- **Aim of the task**: Once the line containing "Open the 帮助 menu" is found, please set it down along with each following line, exactly, to the end of the material.

*** Source records Section Begins ***

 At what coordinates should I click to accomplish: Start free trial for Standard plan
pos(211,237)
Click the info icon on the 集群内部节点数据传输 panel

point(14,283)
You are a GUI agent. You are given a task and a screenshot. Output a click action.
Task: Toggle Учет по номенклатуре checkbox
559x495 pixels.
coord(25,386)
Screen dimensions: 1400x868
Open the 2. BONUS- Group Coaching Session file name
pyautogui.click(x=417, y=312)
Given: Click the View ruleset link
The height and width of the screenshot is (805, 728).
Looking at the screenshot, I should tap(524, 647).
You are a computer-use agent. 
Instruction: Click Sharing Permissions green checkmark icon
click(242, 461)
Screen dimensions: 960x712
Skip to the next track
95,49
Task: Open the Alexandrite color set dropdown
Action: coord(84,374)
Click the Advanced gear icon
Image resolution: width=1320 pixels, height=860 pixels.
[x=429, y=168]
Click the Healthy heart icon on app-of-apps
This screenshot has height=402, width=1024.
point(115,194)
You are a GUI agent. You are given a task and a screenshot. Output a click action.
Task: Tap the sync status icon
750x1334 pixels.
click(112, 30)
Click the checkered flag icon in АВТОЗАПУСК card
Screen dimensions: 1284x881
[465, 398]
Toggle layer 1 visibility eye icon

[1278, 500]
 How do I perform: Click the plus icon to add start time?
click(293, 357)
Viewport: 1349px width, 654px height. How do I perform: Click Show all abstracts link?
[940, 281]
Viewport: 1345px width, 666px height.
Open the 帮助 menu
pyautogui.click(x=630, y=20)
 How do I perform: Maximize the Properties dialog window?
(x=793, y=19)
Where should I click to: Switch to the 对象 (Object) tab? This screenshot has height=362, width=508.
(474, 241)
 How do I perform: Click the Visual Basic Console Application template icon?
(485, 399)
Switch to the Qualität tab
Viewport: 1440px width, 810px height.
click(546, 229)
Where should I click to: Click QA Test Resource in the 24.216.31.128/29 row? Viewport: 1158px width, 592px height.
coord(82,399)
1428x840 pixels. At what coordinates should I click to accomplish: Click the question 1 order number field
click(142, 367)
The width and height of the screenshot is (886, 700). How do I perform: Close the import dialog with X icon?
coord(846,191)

*** Source records Section Ends ***

- **Task result**:
Open the 帮助 menu
pyautogui.click(x=630, y=20)
 How do I perform: Maximize the Properties dialog window?
(x=793, y=19)
Where should I click to: Switch to the 对象 (Object) tab? This screenshot has height=362, width=508.
(474, 241)
 How do I perform: Click the Visual Basic Console Application template icon?
(485, 399)
Switch to the Qualität tab
Viewport: 1440px width, 810px height.
click(546, 229)
Where should I click to: Click QA Test Resource in the 24.216.31.128/29 row? Viewport: 1158px width, 592px height.
coord(82,399)
1428x840 pixels. At what coordinates should I click to accomplish: Click the question 1 order number field
click(142, 367)
The width and height of the screenshot is (886, 700). How do I perform: Close the import dialog with X icon?
coord(846,191)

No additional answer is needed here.